Je me demandais, puisque cette toile est terminée, j'osais pas trop demander mais, le personnage de droite il est pas terminé je me trompe?

Anonyme a dit…

Tu as sûrement raison mais allons-y de nos interprétations pendant qu'Adeline n'est pas là (héhé!) Pour moi, j'y vois un spectre parmi les vautours.

Arkvaender a dit…

Très `belle` peinture! Ce genre d'image est du compost pour l'imagination. Du compost frais, qui pue mais qui est combien fertile :)

Pour ajouter à la discussion :

Jadis la médecine était un art. Vous savez quoi ? Je suis bien heureux qu'elle ait évolué en une science! Et là je n'enlève rien à l'Art et ne souhaite pas non plus que l'Art en tant que tel 'évolue' en une science.

Ceux qui se servent des résultats de la Science ne sont pas nécessairement des scientifiques, et c'est un peu ça le problème. On oublie ce que veut dire le qualificatif scientifique, on considère un modèle comme une réalité. C'est ici que ça dérape.

Adeline Lamarre a dit…

D'un autre côté, Guy, c'est en grande partie la religion qui a permit à l'art de se développer. Mais il a fallut attendre la renaissance pour que l'artiste émerge de son art et que celui-ci s'émancipe des dogmes.

Mais, comme tu dis, je trouve aussi que la science est devenu un dogme. Par contre, demande à n'importe quel physicien. Si un jour nous avons la chance de croiser une race E.T., il est presque certain que leur conception de la physique détruira complètement la nôtre. On oublie trop souvent que tout l'édifice de la science ne tient que sur un fil de toile d'araigné.

Encre: Le grotesque oui, tu a visé très juste.
Je viens moi-même de découvrir ton blog. Ton travail est vraiment superbe. Et tu as raison pour le bleu de Prusse. (D'ailleurs je serais vraiment dû pour une épicerie chez Kama.) C'est un pigment qui m'a tout de suite charmé, sans doute justement à cause de son caractère difficile. Ouish! il est hyper envahissant. Surtout à l'huile, c'est catastrophique.
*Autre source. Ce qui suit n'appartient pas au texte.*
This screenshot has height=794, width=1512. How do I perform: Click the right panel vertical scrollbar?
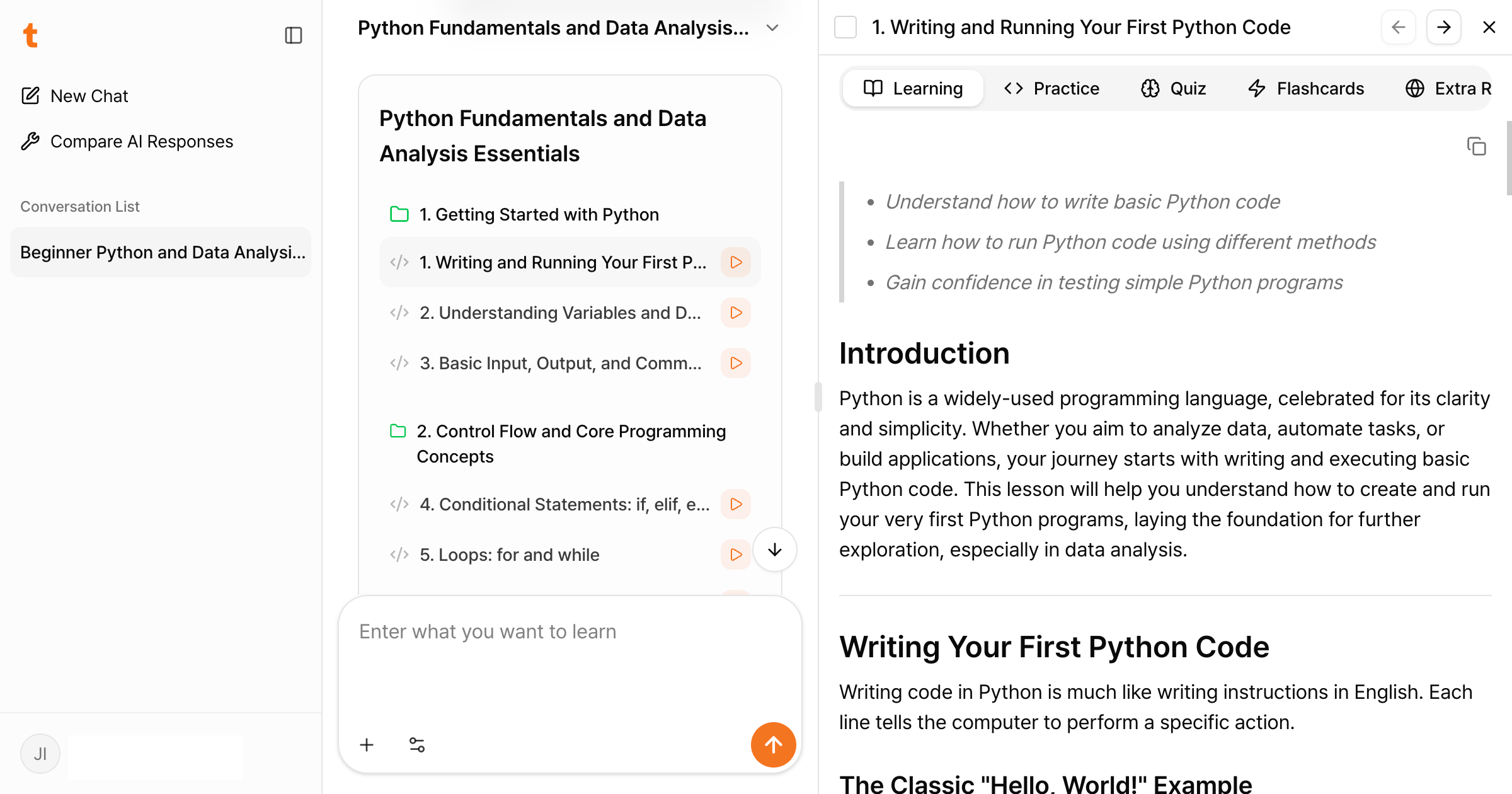[1508, 158]
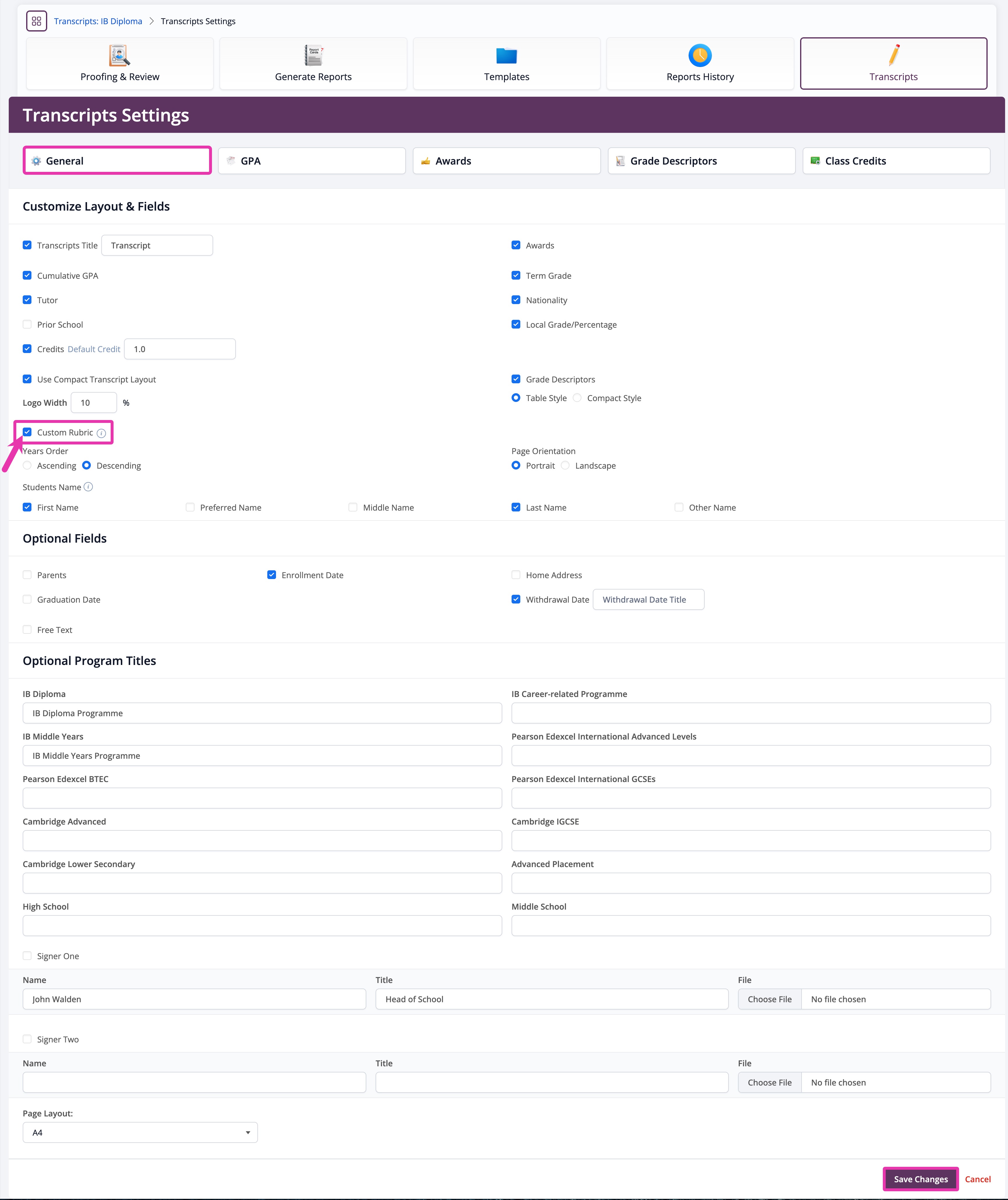1008x1200 pixels.
Task: Click the info icon beside Students Name
Action: pyautogui.click(x=89, y=487)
Mais quand vient le moment de le broyer avec l'acrylique, y veut pus rien savoir...

En fait, allons plus loin que l'art, le monde a bien besoin de libre-penseurs.
Qu'ils soient informaticiens, docteurs, professeurs, géographes, cuisiniers...
Je crois qu'en art nous avons l'avantage de pouvoir donner forme à notre pensée.
Mais... il faudra quand même toujours de l'argent pour acheter des pinceaux ;-)

Ha! Ha! Guy!
Oui, le personnage de droite est terminé. C'est vrai que la technique utilisée pour la femme en jaune est beaucoup moins "lichée". C'était voulu.
Comme le dit Encre, c'est bien un spectre, quelqu'un venu d'ailleurs, d'un autre monde.
Quand à savoir si c'est réussis...
Hum...!
Je trouve que ça fonctionne bien mais je vais y penser.
Je voulais utiliser la touche picturale comme symbole. Car c'est bien une peinture, bidimensionnelle, et rien d'autre.

Anonyme a dit…

"Ceux qui se servent des résultats de la Science ne sont pas nécessairement des scientifiques, et c'est un peu ça le problème. On oublie ce que veut dire le qualificatif scientifique, on considère un modèle comme une réalité. C'est ici que ça dérape." --
Je suis d'accord.

Anonyme a dit…

Il faut dire que l'oeil droit et le bras droit donnent un peu l'impression que la toile n'est pas terminée. Le personnage spectral devrait avoir un contour bien défini pour souligner sa spectralitude (duh).

Adeline Lamarre a dit…

Un toile qui fonctionne, pour moi, se capture dans l'instabilité: elle repose sur une tension.

Anonyme a dit…

Suggestion: prendre la photo originale la rephotographier et agrandir le personnage puis faire un collage de la photo sur la toile. Une idee comme ca... je suis pas l'artiste.